La gestion des intérêts collectifs nécessite des compétences acquises dans le cadre de formations spécialisées, que les cadres tunisiens de 50 ans d’éducation n’ont pas acquis à ce jour. Il n’y a pas en Tunisie un niveau d’études universitaire de maîtrise pour préparer les cadres supérieurs à la gestion publique. Le spectre bourguibien avait contribué au compactage de ces volontés. Les études de « sciences politiques » ont été réservées à un 3ème cycle d’étude universitaire, ou de préparation à l’École Nationale de l’Administration. Les cadres publics sont généralement issus de sciences juridiques et économiques, et se sont rodés à la fonction par la nomination et l’expérience pratique. Or, les études juridiques préparent à agir dans un cadre de lois. Les économiques gèrent des ressources. La gestion collective ne se résout pas aux seules questions de droit et d’argent, mais à toutes les considérations du bien-être humain. Les sciences sociales et humaines sont un autre pilier de la formation universitaire, qui prépare au mieux, à la charge des responsabilités collectives. La formation des « sciences po » apporte la connaissance multidisciplinaire, d’une science de synthèse, basée sur les apports approfondis du Droit, de l’Économie, de la Sociologie, de l’Histoire, de la Géographie, de la Philosophie (voir La Revue Pnyx, “La politique et la Science” 1991 – Bruxelles, réédition Tunis – 2016).

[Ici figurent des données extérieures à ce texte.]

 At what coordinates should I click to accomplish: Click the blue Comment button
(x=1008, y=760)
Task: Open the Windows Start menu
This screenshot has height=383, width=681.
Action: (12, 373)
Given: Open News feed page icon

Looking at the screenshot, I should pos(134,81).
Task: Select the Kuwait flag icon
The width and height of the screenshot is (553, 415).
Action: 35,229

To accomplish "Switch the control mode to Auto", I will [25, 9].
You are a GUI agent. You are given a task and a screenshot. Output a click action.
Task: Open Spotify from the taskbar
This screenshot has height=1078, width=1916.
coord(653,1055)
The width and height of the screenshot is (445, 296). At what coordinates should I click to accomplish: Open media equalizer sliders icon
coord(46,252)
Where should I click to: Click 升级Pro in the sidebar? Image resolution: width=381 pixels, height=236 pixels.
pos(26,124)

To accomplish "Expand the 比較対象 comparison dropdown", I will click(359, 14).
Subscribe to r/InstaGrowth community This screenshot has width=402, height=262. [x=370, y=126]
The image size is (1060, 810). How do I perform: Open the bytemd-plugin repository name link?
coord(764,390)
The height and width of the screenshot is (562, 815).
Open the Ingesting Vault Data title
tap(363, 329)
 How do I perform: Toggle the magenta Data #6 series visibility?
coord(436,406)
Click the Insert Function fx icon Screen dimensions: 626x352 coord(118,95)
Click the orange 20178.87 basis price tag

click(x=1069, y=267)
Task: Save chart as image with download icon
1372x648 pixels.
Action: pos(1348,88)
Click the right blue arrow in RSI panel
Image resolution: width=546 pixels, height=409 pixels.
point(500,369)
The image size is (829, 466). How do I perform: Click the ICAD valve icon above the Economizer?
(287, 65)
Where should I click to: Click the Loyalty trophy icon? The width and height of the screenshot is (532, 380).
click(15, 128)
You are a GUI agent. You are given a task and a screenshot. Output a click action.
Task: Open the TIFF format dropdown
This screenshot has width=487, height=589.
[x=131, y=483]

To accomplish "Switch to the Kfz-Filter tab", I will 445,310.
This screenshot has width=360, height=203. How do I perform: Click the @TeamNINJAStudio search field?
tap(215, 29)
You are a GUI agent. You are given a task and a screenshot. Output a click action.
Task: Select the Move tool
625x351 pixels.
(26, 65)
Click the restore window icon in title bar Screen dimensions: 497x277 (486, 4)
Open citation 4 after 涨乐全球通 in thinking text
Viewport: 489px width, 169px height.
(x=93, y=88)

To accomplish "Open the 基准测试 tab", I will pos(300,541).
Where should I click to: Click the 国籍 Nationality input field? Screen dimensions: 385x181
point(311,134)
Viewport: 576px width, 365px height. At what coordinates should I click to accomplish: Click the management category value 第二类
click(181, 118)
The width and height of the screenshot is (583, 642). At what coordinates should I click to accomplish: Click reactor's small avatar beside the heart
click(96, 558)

Les principes de gestion d’entreprise et de gestion publique divergent absolument. Les affaires économiques (commerciales, industrielles…) gèrent des intérêts d’argent, pour transformer des ressources en produits finis, à distribuer, et à vendre sur un marché économique, avec un critère de rentabilité financière. Les intérêts publics sont autres que financiers, malgré l’impérative nécessité de naviguer avec l’outil financier, avec une fiscalité, des recettes et une redistribution. Outre les obligations de gestion comptable (de comptes ou d’agrégats), les méthodologies et pratiques (commerciales et publiques) ne peuvent se confondre. Les affaires publiques gèrent des activités humaines, projetées dans l’intérêt collectif, selon, des autorités, un plan de mission et des projets clairement définis. La gestion municipale se préoccupe du bien-être des gens. Elle régit au sein d’un territoire, les fonctions humaines pour le travail, l’habitat, la formation, le soin collectif, les loisirs … La bonne gestion est une alchimie de considérations, pour la satisfaction collective, qui consiste à identifier les besoins (de consommation, énergie, formation, loisirs, culture…), prévoir les risques (population, réseaux eau-gaz-électricité-communication, assainissement, éclairage public…), coordonner les espaces (publics, administratifs, écologiques…), planifier (équipements nécessaires, investissements, financements, budgets, taxes…).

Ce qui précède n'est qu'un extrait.